-- start Provided material --
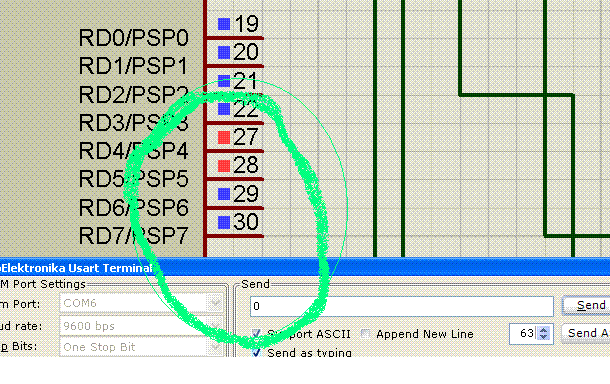610x384 pixels.
Task: Select blue state marker at pin 30
Action: pos(224,222)

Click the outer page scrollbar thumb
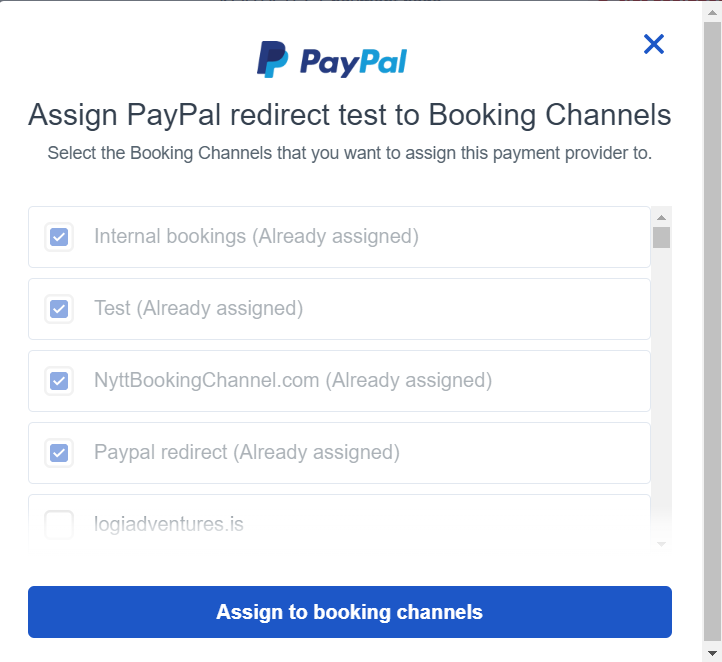(712, 332)
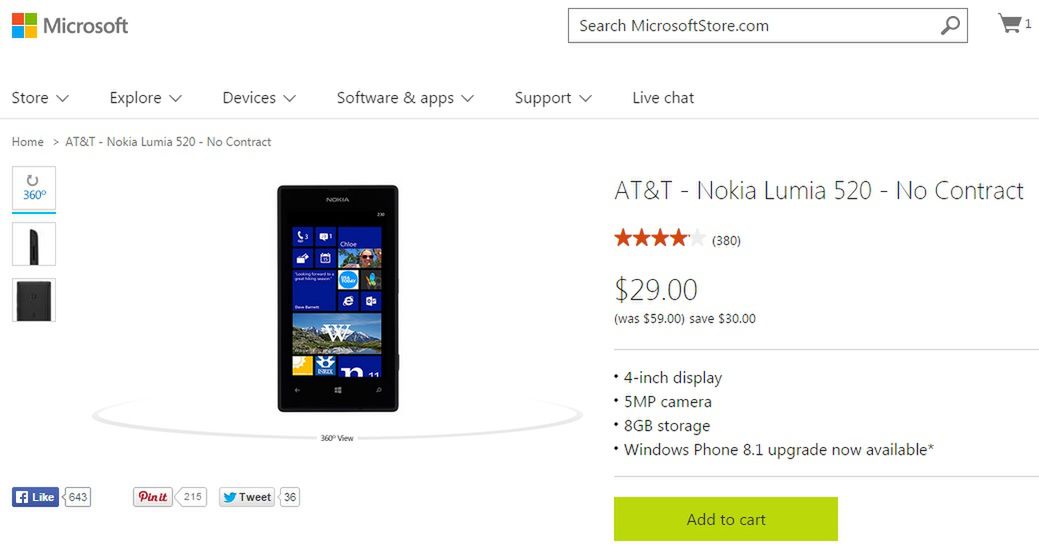This screenshot has height=557, width=1039.
Task: Open the Support menu
Action: (553, 98)
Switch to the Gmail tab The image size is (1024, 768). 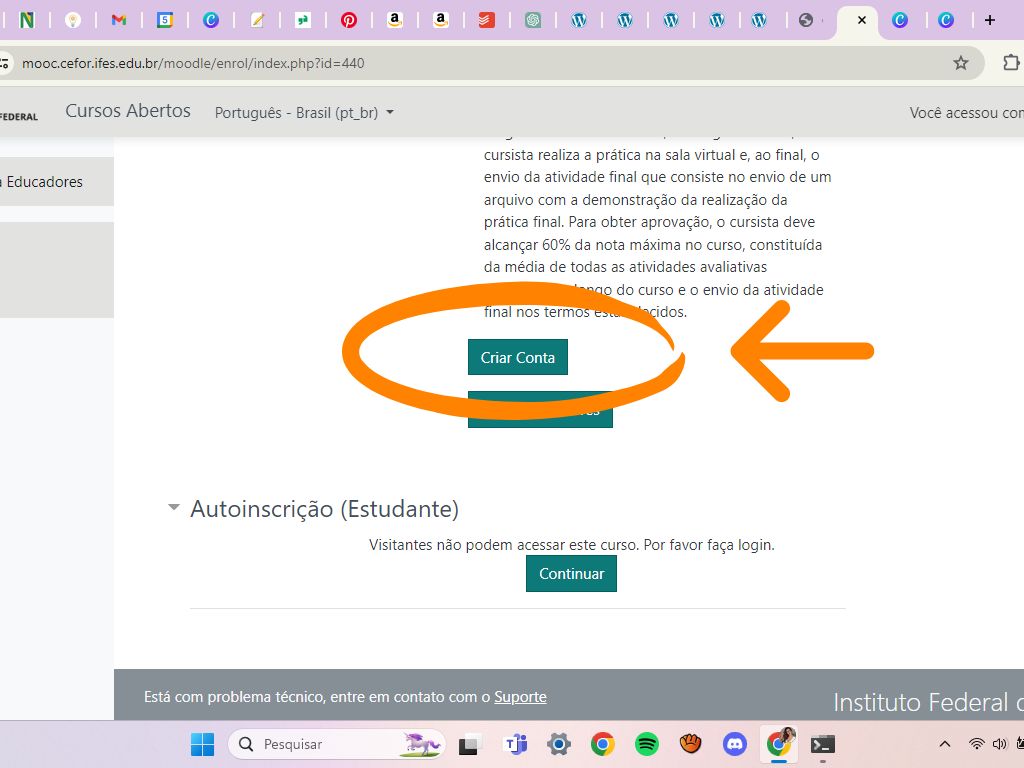119,20
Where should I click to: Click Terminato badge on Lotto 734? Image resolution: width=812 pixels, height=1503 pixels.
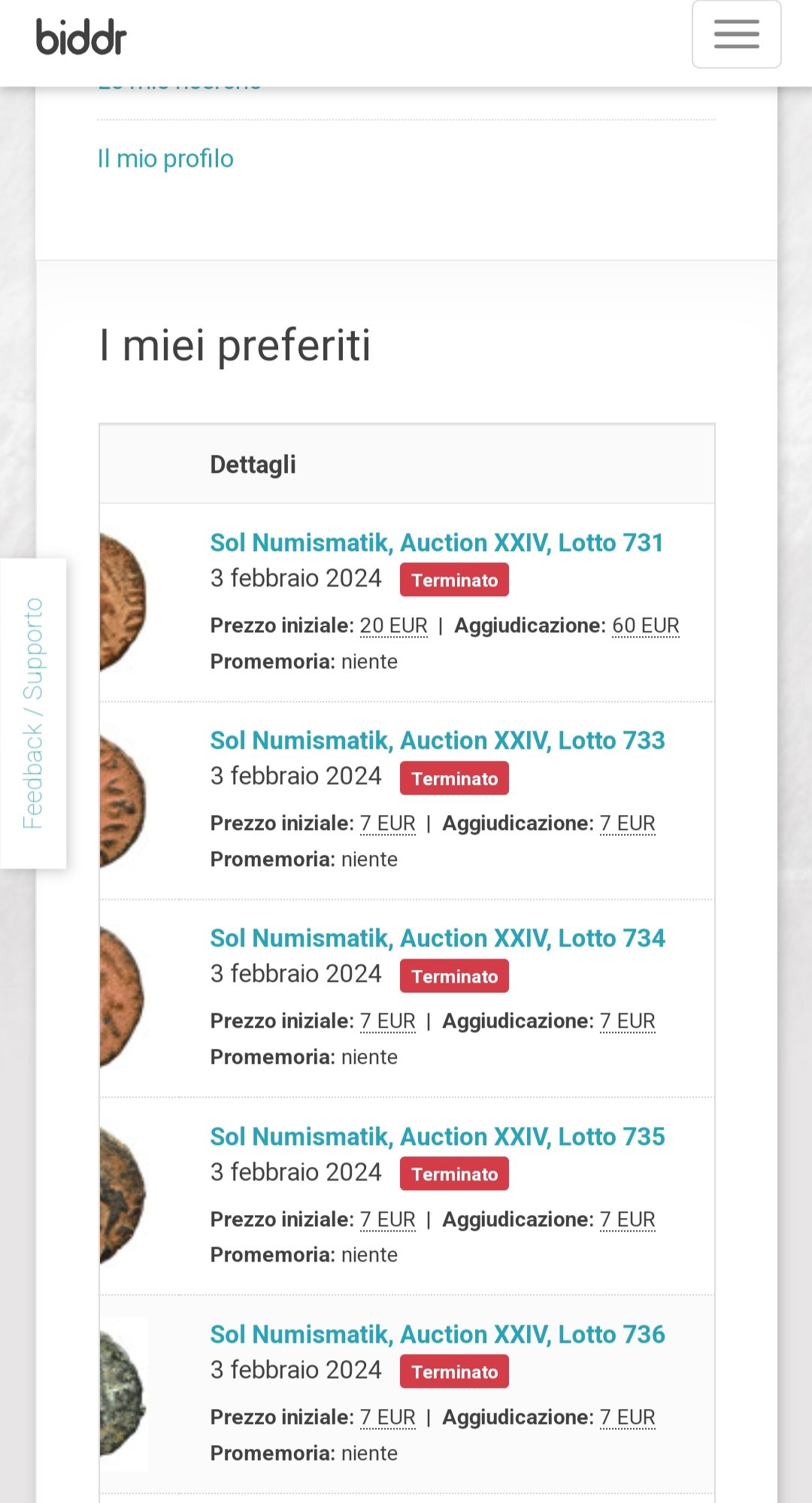454,977
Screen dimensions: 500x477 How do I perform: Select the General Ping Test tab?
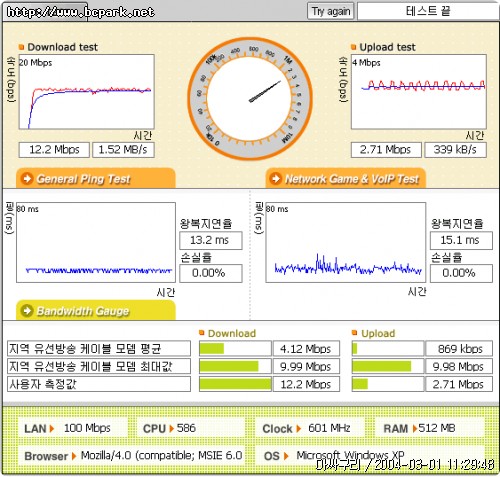pos(96,178)
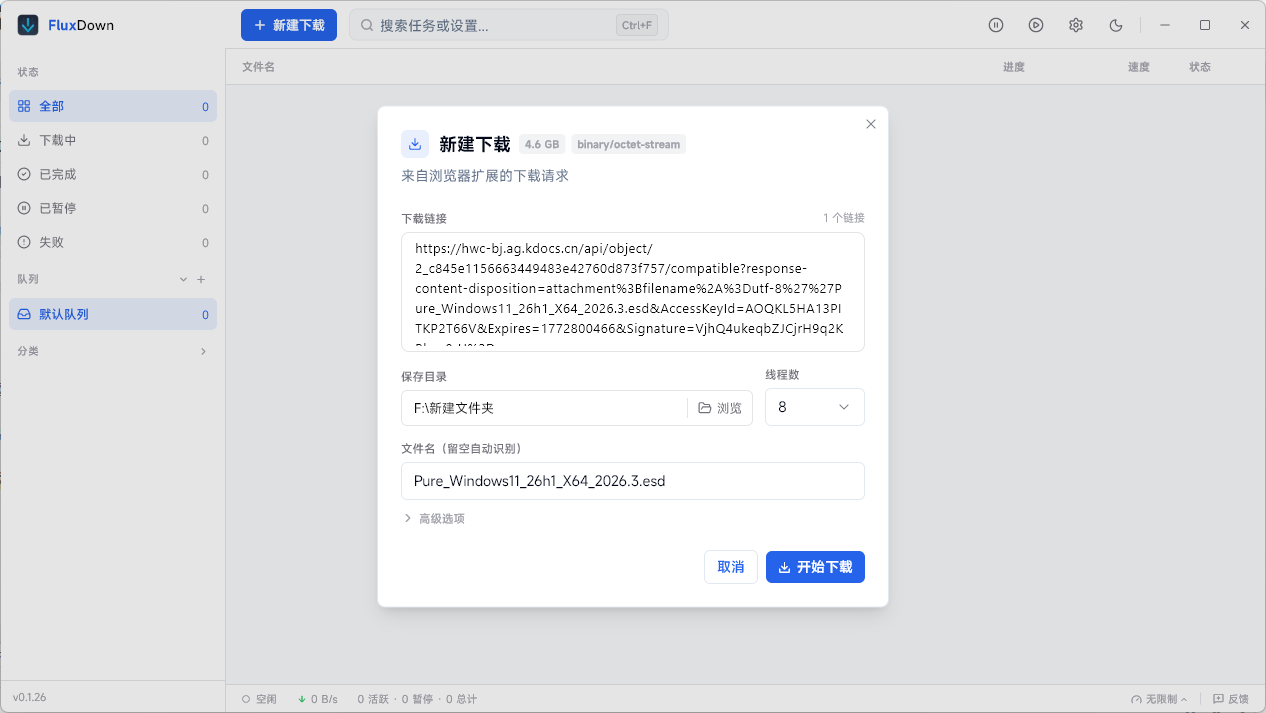Viewport: 1266px width, 713px height.
Task: Click the 取消 button
Action: pos(730,567)
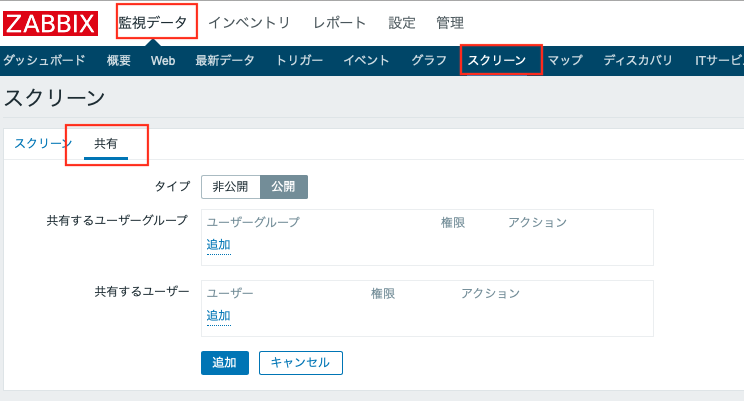Open the Web monitoring page
The image size is (744, 401).
(x=163, y=60)
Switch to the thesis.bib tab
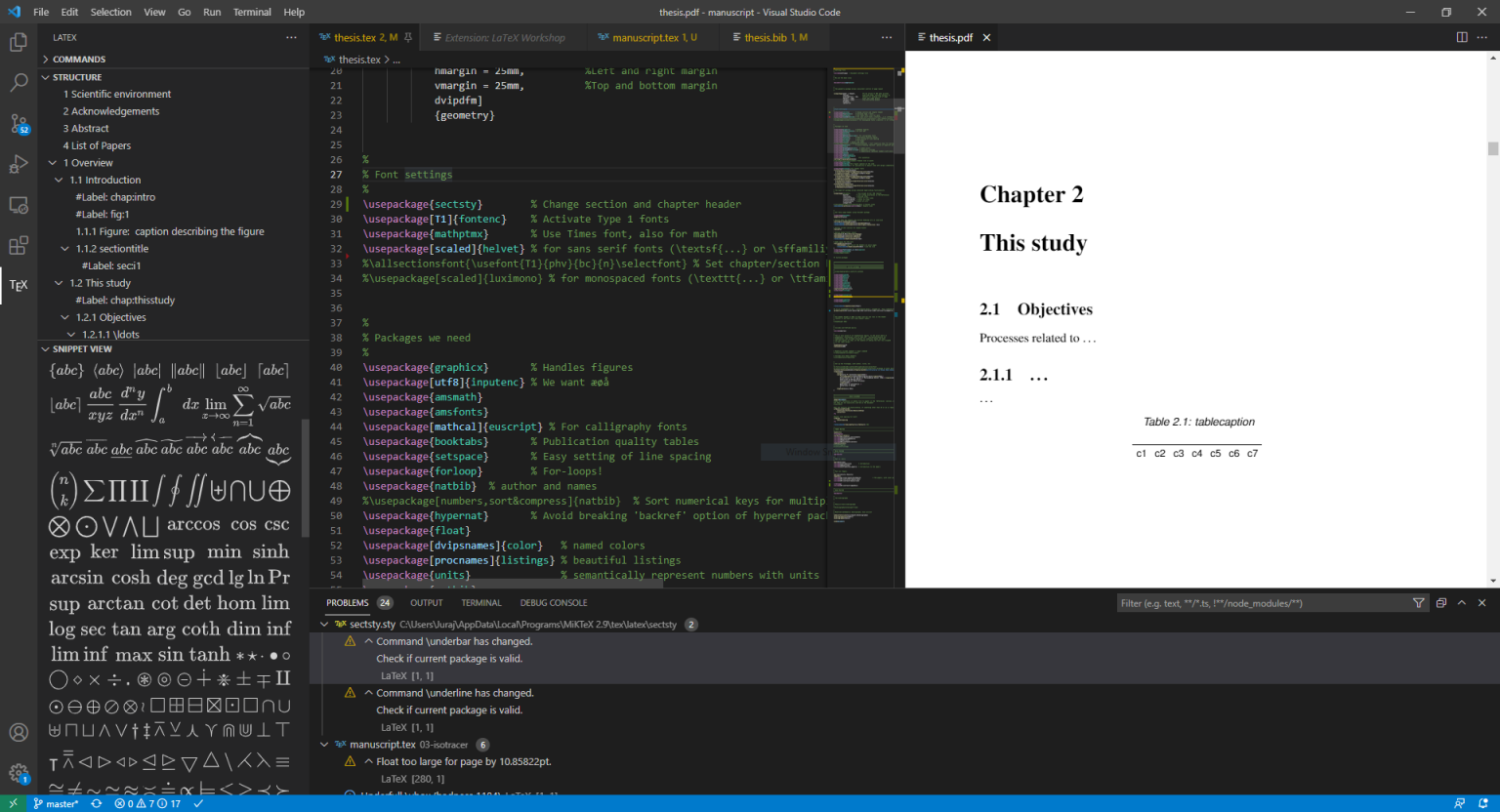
-- end Provided material --
[Task directions]
Count the lines in the data above that contain the string "Select". Reply with the number only.

[Answer]
2